2006-03-07 17:11:14 GMT
There are several residual Internet-Drafts under review by the Ediint vender and user community that are responding to industry requests for standardization. Most of these Internet-Drafts are informational RFCs and not “official” Ediint chartered efforts. Examples include drafts on Compression, the Features header, Certificate Exchange messages (CEM), filename transmission, multipart payload support, and Reliability for AS2. The question here concerns a small but important point in the AS2 reliability draft.
AS2 has an option for either synchronous or asynchronous MDNs.
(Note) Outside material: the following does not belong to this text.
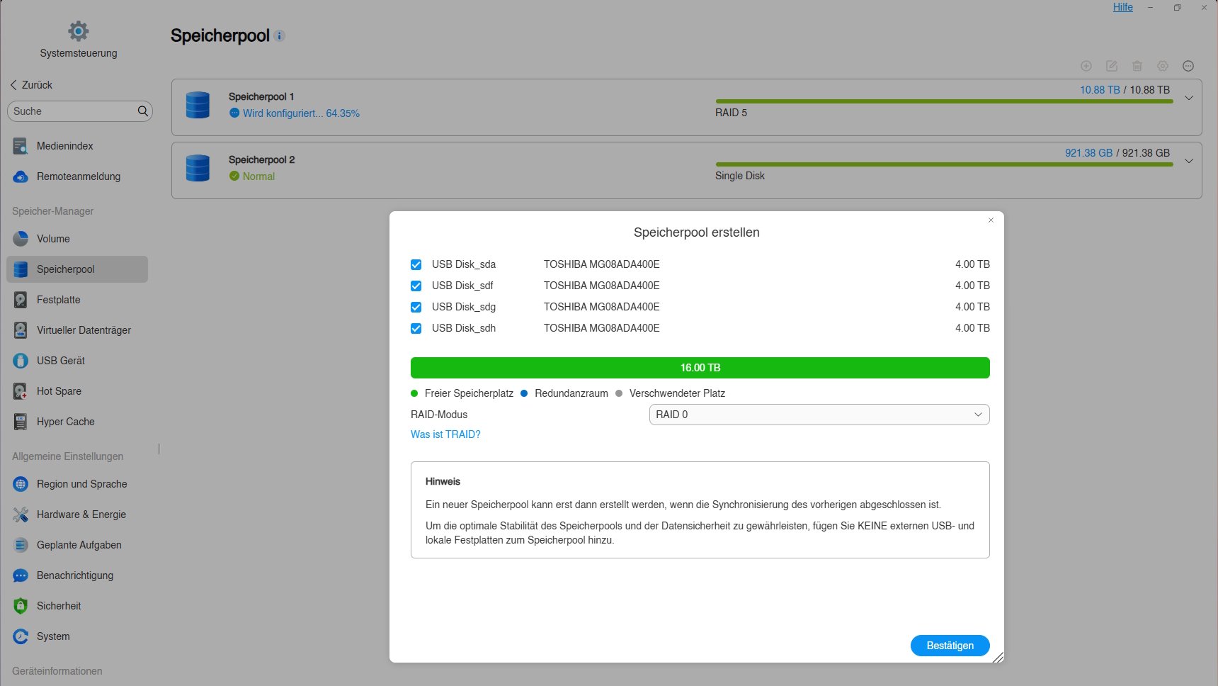Click the edit storage pool pencil icon
Screen dimensions: 1218x686
point(1112,66)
The issue for comment is concerned with synchronous MDN mode.
Most venders have attempted to provide for some recovery from network and/or server failures, and also to protect their customers from resource exhaustion. When synchronous MDNs are used to transfer large amounts of business data with compression, digital signatures, and encryption applied to that data, heavily loaded systems can take a large amount of time to produce the MDN to send back in the HTTP response. The HTTP connection then needs to be held open for an unpredictable amount of time, using resources on both sides.
Now, because it is possible for an AS2 application to become “hung” on the server side, software engineers often build in a “timer” that closes a connection after some period of time. Unfortunately, the timeout can occur before the HTTP requester (client) has received the protocol’s HTTP response. In addition, sometimes various HTTP intermediaries (tunnels/proxies/gateways/etc) may time out a connection along the path from client to final HTTP server based on “inactivity,” and again prevent the completion of the HTTP protocol.
These exceptional conditions may be tied to an exception handler that retries the HTTP request with its large payload. More often than not, this retry of a large payload to an ever increasingly loaded server is a recipe for further failure (and retry). Because AS2 payloads are growing from the tens to hundreds of megabytes, and the AS2 traffic on existing servers is growing, the “timeout/retry” spiral has become an operational difficulty for AS2 systems that needs consideration.
The AS2 specification does have a built-in solution for this problem—asynchronous MDN mode. However, users have indicated an interest in whether there is anything else that might be done to address the timeout problem and make AS2 in synchronous MDN mode more reliable.
One direction is to try to make the timeout interval value “flexible” and adapt it intelligently. While both transmission time and payload size are known to the sender, the receiver load (often the most critical factor) is not known. So it becomes difficult to arrive at an intelligent solution that will not sometimes be wrong, which tends to not satisfy AS2 endusers.
Another direction might be to prohibit timeouts. This solution would remove protections against tying up resources (both on sender and receiver sides) in the really exceptional situations of a hung or dead thread/process that did not clean up with an appropriate HTTP status code (5xx range). Again there would be resistance to the adoption of this solution by developers and engineers.
Another direction might be to prohibit retries when using synchronous MDNs. This direction effectively gives up on AS2 reliability. When the specific error condition is recoverable (server down, connection refused, transient network error, server temporarily busy), then retry can be a reasonable way to enhance automation and reduce the need for operational intervention and special manual handling.
If the basic problem of the “timeout/retry” spiral is that there is no way to tell intermediaries or the client that there is forward progress being made on completing the HTTP response, then one remaining direction is to provide a forward progress indicator. The HTTP protocol does have an option for providing this feature that takes advantage of the HTTP response “100 continue” status. In other words, a HTTP server can be configured to send a sequence of “100 continue” replies, and a HTTP 1.1 client is effectively instructed to wait for a reply in the success range (“2xx”) or possibly failure (“5xx”). [ 3xx and 4xx cases ignored here for simplicity—these statuses should be given as an initial HTTP response IMO.] This solution does not magically create resources when they are falling short but at least it does potentially avoid the “retry/timeout” spiral.
Recommending that AS2 reliability makes use of this “keep alive” or “forward progress” indicator would mark a change in current operational modes. It is to be expected that this capability would be marked by a special feature value (or AS2-version number if the feature header is not approved) to allow a smooth transition to interoperability. Also, how frequently to send 100 continues and how to react to a stretch of time without “100 continues” are issues needing consensus from the participants on this list. This is assuming that people support the direction here proposed so stakeholders should let their views be known!